Quote all of the entries word for word.

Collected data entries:

******************************

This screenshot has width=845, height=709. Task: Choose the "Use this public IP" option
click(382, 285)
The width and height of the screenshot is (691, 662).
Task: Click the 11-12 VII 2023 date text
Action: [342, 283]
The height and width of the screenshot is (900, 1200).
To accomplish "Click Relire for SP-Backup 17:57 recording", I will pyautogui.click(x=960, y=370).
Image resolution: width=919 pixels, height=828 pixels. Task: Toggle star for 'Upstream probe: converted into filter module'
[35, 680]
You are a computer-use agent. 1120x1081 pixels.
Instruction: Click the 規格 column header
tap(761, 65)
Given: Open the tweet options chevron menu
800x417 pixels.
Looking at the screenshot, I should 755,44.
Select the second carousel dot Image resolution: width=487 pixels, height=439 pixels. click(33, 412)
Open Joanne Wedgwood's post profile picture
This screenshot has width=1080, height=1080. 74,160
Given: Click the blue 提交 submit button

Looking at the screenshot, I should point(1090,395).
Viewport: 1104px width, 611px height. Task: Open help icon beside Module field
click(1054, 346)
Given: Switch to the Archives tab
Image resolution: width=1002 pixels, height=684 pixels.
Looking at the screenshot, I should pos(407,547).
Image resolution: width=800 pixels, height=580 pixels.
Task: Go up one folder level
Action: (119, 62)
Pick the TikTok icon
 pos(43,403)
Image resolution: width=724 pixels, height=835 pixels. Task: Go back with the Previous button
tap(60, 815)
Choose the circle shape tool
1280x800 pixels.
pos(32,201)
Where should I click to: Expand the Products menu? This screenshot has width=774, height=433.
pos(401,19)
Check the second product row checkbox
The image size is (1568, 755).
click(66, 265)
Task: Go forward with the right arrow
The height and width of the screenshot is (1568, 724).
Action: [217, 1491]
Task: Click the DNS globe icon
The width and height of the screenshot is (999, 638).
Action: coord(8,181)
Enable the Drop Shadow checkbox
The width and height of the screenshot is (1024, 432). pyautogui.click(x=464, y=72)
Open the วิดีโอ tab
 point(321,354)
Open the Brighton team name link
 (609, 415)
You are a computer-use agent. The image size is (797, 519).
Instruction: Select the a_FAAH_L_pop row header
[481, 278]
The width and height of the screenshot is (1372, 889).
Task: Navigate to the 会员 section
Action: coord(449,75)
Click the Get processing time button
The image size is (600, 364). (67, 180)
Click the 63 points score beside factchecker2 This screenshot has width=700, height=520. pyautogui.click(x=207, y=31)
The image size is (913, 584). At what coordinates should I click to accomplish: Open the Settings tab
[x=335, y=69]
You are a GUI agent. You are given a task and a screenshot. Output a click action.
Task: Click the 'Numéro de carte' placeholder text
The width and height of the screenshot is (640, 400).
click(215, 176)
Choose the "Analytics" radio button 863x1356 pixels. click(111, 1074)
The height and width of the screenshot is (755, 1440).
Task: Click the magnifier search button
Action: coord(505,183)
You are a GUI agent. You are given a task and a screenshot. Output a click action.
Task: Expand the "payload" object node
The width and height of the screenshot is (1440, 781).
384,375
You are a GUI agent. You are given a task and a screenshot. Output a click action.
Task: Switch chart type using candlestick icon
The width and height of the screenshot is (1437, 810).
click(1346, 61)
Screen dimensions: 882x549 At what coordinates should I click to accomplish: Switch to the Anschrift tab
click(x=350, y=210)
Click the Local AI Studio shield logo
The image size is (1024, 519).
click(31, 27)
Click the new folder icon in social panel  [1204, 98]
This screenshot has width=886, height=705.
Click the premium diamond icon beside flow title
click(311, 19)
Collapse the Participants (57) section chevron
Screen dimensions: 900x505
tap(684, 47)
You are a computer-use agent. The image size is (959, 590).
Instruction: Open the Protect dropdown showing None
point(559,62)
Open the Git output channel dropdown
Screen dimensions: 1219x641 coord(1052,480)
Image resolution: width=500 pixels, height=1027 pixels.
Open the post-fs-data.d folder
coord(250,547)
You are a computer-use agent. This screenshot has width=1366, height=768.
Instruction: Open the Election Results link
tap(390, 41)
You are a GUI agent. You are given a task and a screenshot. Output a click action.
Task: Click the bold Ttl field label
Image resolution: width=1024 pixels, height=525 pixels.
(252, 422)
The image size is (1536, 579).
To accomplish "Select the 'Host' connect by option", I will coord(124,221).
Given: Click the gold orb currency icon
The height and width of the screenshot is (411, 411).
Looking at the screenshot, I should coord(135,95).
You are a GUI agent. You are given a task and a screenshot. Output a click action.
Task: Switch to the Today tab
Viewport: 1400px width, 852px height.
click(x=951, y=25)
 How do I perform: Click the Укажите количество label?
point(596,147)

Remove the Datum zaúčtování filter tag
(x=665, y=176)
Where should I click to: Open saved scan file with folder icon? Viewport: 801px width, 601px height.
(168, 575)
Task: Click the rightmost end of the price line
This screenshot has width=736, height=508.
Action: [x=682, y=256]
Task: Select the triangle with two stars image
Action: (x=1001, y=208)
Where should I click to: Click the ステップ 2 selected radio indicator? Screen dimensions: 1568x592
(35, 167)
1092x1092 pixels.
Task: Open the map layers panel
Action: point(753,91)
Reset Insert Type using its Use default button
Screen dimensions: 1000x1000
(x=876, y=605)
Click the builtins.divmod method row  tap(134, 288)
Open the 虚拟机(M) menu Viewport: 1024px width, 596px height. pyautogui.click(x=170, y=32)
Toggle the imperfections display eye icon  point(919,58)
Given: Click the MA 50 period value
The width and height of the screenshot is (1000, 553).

******************************

■ Exercise response:
This screenshot has width=845, height=709. Task: Choose the "Use this public IP" option
click(382, 285)
The width and height of the screenshot is (691, 662).
Task: Click the 11-12 VII 2023 date text
Action: [342, 283]
The height and width of the screenshot is (900, 1200).
To accomplish "Click Relire for SP-Backup 17:57 recording", I will pyautogui.click(x=960, y=370).
Image resolution: width=919 pixels, height=828 pixels. Task: Toggle star for 'Upstream probe: converted into filter module'
[35, 680]
You are a computer-use agent. 1120x1081 pixels.
Instruction: Click the 規格 column header
tap(761, 65)
Given: Open the tweet options chevron menu
800x417 pixels.
Looking at the screenshot, I should 755,44.
Select the second carousel dot Image resolution: width=487 pixels, height=439 pixels. click(33, 412)
Open Joanne Wedgwood's post profile picture
This screenshot has width=1080, height=1080. 74,160
Given: Click the blue 提交 submit button

Looking at the screenshot, I should point(1090,395).
Viewport: 1104px width, 611px height. Task: Open help icon beside Module field
click(1054, 346)
Given: Switch to the Archives tab
Image resolution: width=1002 pixels, height=684 pixels.
Looking at the screenshot, I should pos(407,547).
Image resolution: width=800 pixels, height=580 pixels.
Task: Go up one folder level
Action: (119, 62)
Pick the TikTok icon
 pos(43,403)
Image resolution: width=724 pixels, height=835 pixels. Task: Go back with the Previous button
tap(60, 815)
Choose the circle shape tool
1280x800 pixels.
pos(32,201)
Where should I click to: Expand the Products menu? This screenshot has width=774, height=433.
pos(401,19)
Check the second product row checkbox
The image size is (1568, 755).
click(66, 265)
Task: Go forward with the right arrow
The height and width of the screenshot is (1568, 724).
Action: [217, 1491]
Task: Click the DNS globe icon
The width and height of the screenshot is (999, 638).
Action: coord(8,181)
Enable the Drop Shadow checkbox
The width and height of the screenshot is (1024, 432). pyautogui.click(x=464, y=72)
Open the วิดีโอ tab
 point(321,354)
Open the Brighton team name link
 (609, 415)
You are a computer-use agent. The image size is (797, 519).
Instruction: Select the a_FAAH_L_pop row header
[481, 278]
The width and height of the screenshot is (1372, 889).
Task: Navigate to the 会员 section
Action: coord(449,75)
Click the Get processing time button
The image size is (600, 364). (67, 180)
Click the 63 points score beside factchecker2 This screenshot has width=700, height=520. pyautogui.click(x=207, y=31)
The image size is (913, 584). At what coordinates should I click to accomplish: Open the Settings tab
[x=335, y=69]
You are a GUI agent. You are given a task and a screenshot. Output a click action.
Task: Click the 'Numéro de carte' placeholder text
The width and height of the screenshot is (640, 400).
click(215, 176)
Choose the "Analytics" radio button 863x1356 pixels. click(111, 1074)
The height and width of the screenshot is (755, 1440).
Task: Click the magnifier search button
Action: coord(505,183)
You are a GUI agent. You are given a task and a screenshot. Output a click action.
Task: Expand the "payload" object node
The width and height of the screenshot is (1440, 781).
384,375
You are a GUI agent. You are given a task and a screenshot. Output a click action.
Task: Switch chart type using candlestick icon
The width and height of the screenshot is (1437, 810).
click(1346, 61)
Screen dimensions: 882x549 At what coordinates should I click to accomplish: Switch to the Anschrift tab
click(x=350, y=210)
Click the Local AI Studio shield logo
The image size is (1024, 519).
click(31, 27)
Click the new folder icon in social panel  [1204, 98]
This screenshot has width=886, height=705.
Click the premium diamond icon beside flow title
click(311, 19)
Collapse the Participants (57) section chevron
Screen dimensions: 900x505
tap(684, 47)
You are a computer-use agent. The image size is (959, 590).
Instruction: Open the Protect dropdown showing None
point(559,62)
Open the Git output channel dropdown
Screen dimensions: 1219x641 coord(1052,480)
Image resolution: width=500 pixels, height=1027 pixels.
Open the post-fs-data.d folder
coord(250,547)
You are a computer-use agent. This screenshot has width=1366, height=768.
Instruction: Open the Election Results link
tap(390, 41)
You are a GUI agent. You are given a task and a screenshot. Output a click action.
Task: Click the bold Ttl field label
Image resolution: width=1024 pixels, height=525 pixels.
(252, 422)
The image size is (1536, 579).
To accomplish "Select the 'Host' connect by option", I will coord(124,221).
Given: Click the gold orb currency icon
The height and width of the screenshot is (411, 411).
Looking at the screenshot, I should coord(135,95).
You are a GUI agent. You are given a task and a screenshot. Output a click action.
Task: Switch to the Today tab
Viewport: 1400px width, 852px height.
click(x=951, y=25)
 How do I perform: Click the Укажите количество label?
point(596,147)

Remove the Datum zaúčtování filter tag
(x=665, y=176)
Where should I click to: Open saved scan file with folder icon? Viewport: 801px width, 601px height.
(168, 575)
Task: Click the rightmost end of the price line
This screenshot has width=736, height=508.
Action: [x=682, y=256]
Task: Select the triangle with two stars image
Action: (x=1001, y=208)
Where should I click to: Click the ステップ 2 selected radio indicator? Screen dimensions: 1568x592
(35, 167)
1092x1092 pixels.
Task: Open the map layers panel
Action: point(753,91)
Reset Insert Type using its Use default button
Screen dimensions: 1000x1000
(x=876, y=605)
Click the builtins.divmod method row  tap(134, 288)
Open the 虚拟机(M) menu Viewport: 1024px width, 596px height. pyautogui.click(x=170, y=32)
Toggle the imperfections display eye icon  point(919,58)
Given: Click the MA 50 period value
The width and height of the screenshot is (1000, 553).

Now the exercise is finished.